> [Work required]:
Line for line, return the data exactly, omitting all pictures.

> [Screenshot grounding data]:
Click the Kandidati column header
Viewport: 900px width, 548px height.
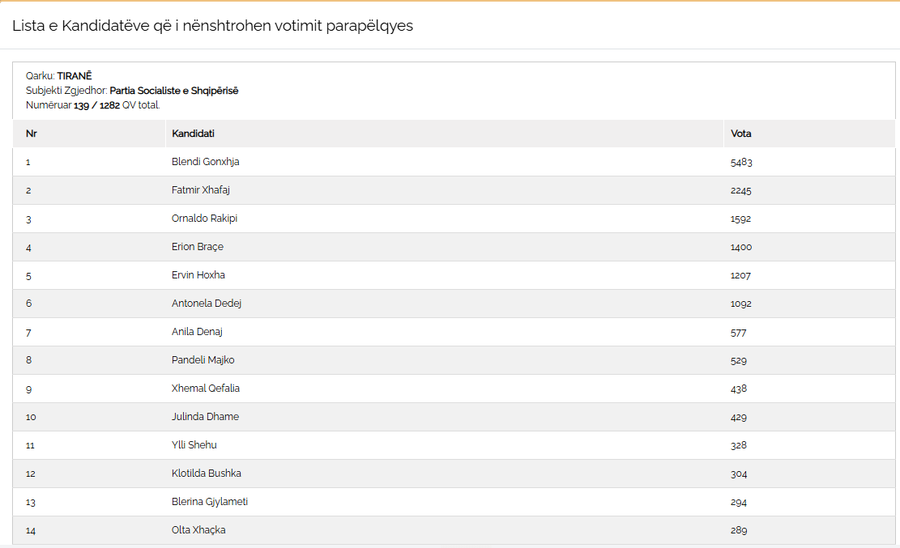coord(193,134)
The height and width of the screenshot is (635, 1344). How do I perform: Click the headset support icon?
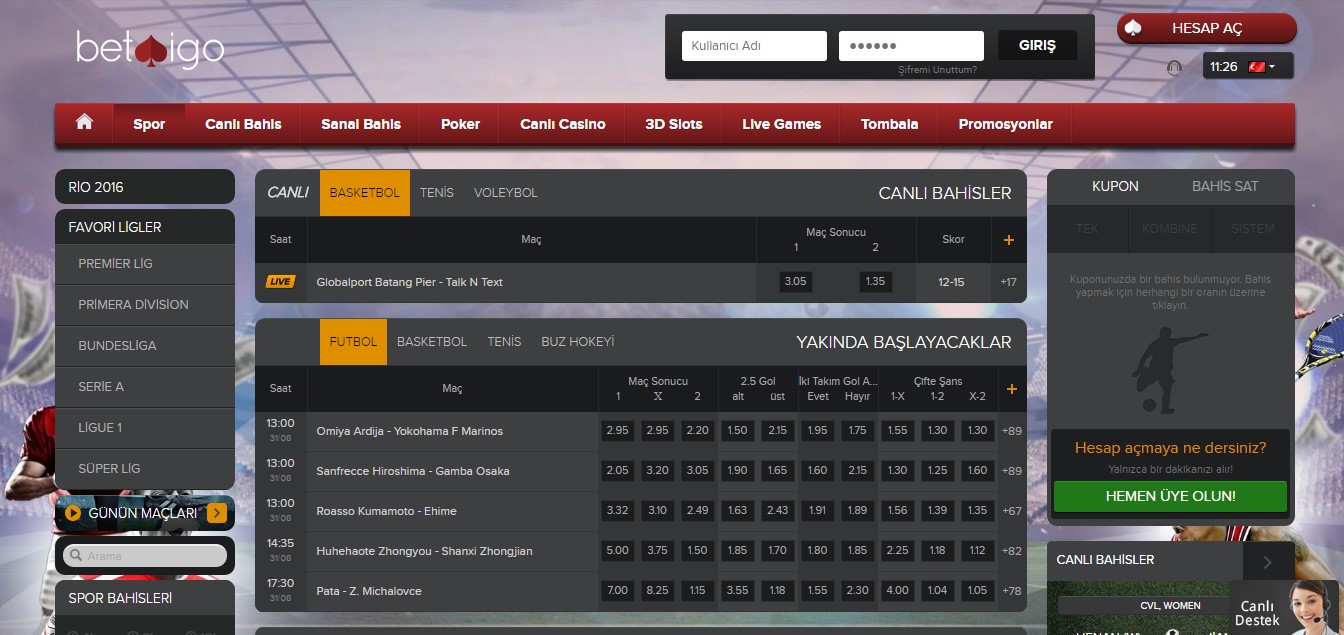[1174, 67]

> [Result of this task]:
Click the Kandidati column header
Viewport: 900px width, 548px height.
coord(193,134)
The height and width of the screenshot is (635, 1344). How do I perform: Click the headset support icon?
[1174, 67]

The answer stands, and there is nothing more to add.